======== Dataset excerpts ========
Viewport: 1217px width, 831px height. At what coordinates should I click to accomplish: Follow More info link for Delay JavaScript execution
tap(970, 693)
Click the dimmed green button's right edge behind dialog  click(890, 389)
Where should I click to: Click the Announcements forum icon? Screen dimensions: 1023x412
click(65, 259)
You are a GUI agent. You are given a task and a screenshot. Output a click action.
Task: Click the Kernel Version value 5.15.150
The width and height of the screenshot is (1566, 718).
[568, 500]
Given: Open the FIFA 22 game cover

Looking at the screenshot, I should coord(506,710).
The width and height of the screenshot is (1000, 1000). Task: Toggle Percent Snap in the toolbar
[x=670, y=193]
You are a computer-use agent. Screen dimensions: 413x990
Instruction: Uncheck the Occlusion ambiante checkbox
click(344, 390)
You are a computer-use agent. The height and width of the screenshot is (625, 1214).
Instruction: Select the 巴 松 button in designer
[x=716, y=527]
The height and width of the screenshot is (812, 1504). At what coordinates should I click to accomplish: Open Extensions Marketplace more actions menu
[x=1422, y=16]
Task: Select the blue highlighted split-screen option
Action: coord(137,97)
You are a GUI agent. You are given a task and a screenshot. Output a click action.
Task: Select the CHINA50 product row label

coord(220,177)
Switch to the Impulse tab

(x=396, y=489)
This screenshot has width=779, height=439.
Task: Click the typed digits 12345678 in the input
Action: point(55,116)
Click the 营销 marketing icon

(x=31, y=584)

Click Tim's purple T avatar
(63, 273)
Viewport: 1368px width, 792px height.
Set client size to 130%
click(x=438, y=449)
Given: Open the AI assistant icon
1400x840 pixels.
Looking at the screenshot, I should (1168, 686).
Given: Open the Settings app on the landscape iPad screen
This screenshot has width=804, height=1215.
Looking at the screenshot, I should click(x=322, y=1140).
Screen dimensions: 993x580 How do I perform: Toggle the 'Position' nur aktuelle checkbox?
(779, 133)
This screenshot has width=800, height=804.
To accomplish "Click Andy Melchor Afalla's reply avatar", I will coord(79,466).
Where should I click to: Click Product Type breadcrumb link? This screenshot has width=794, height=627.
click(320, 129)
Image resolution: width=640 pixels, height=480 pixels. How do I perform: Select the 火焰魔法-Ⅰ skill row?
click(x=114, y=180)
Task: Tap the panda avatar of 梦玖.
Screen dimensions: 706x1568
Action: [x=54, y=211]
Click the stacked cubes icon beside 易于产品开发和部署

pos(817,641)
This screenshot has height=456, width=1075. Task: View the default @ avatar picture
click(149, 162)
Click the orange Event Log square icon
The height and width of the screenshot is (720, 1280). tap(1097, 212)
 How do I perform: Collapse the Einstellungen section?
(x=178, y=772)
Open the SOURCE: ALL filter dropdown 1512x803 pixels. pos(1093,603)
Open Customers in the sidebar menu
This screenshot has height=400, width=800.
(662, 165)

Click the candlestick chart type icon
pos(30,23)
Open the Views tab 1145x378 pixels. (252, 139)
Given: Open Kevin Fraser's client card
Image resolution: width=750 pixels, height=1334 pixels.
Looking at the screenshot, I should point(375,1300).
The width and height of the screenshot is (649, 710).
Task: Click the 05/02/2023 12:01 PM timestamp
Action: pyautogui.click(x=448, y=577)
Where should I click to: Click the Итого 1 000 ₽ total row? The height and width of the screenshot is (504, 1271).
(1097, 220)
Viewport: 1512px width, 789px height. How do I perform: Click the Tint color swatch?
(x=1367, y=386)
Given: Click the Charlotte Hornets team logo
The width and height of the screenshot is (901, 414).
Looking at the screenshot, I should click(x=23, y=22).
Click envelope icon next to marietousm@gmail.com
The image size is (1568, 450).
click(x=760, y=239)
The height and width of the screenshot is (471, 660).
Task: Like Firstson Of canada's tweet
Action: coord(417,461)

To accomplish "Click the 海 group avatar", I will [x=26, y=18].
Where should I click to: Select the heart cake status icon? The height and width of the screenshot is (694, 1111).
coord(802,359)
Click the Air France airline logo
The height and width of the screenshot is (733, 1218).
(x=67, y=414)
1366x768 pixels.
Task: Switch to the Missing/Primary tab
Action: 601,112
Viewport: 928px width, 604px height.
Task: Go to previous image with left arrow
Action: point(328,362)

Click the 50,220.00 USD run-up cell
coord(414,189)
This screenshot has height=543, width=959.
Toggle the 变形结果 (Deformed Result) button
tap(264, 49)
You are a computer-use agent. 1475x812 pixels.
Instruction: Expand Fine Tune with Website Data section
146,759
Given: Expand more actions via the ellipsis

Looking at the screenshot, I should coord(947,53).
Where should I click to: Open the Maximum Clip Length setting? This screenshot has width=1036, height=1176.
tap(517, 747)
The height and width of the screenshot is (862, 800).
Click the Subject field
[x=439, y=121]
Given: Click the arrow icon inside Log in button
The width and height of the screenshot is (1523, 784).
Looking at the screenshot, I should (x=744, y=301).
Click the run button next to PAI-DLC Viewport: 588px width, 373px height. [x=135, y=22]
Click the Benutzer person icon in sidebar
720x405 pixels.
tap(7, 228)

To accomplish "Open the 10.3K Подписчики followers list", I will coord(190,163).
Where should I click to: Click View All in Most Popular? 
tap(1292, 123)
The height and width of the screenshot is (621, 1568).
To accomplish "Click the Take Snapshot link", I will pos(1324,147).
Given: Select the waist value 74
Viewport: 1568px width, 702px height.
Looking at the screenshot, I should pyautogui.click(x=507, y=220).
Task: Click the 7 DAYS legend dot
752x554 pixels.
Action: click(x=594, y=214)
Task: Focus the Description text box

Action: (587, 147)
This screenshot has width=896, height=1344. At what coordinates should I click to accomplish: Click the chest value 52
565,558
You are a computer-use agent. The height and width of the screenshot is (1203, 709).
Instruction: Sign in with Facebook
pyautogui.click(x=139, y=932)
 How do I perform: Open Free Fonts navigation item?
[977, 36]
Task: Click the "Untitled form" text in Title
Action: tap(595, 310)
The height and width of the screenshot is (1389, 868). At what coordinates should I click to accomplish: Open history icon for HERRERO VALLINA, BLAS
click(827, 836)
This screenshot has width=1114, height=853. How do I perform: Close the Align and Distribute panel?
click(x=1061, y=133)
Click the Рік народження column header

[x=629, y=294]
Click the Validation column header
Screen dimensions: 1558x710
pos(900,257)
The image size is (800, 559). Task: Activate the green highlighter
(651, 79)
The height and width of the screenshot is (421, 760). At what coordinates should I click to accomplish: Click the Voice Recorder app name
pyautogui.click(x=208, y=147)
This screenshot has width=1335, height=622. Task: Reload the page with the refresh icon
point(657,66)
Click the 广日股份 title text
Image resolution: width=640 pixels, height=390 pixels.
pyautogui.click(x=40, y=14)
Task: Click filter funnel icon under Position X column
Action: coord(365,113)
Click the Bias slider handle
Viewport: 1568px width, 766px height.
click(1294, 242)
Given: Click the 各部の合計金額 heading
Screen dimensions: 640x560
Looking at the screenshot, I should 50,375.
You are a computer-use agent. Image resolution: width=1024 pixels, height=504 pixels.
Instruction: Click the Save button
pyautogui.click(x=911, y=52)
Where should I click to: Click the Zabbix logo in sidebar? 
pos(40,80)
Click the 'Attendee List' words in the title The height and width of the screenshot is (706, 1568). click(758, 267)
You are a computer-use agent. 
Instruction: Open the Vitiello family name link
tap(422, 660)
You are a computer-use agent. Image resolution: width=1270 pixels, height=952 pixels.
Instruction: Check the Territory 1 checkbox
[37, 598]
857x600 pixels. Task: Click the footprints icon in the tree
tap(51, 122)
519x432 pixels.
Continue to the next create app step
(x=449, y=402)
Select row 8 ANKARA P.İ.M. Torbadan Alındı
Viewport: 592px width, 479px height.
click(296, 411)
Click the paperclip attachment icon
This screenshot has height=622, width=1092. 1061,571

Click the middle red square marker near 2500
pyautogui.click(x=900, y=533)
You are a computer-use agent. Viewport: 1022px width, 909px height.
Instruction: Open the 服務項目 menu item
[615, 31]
========
* [What you will do]:
Scan the data above and copy each line containing the word "agent".

* [Your response]:
You are a GUI agent. You are given a task and a screenshot. Output a click action.
You are a computer-use agent. Screen dimensions: 413x990
You are a computer-use agent. The height and width of the screenshot is (625, 1214).
You are a GUI agent. You are given a task and a screenshot. Output a click action.
You are a computer-use agent. 1475x812 pixels.
You are a computer-use agent. The height and width of the screenshot is (1203, 709).
You are a computer-use agent. Image resolution: width=1024 pixels, height=504 pixels.
You are a computer-use agent. 
You are a computer-use agent. Image resolution: width=1270 pixels, height=952 pixels.
You are a computer-use agent. Viewport: 1022px width, 909px height.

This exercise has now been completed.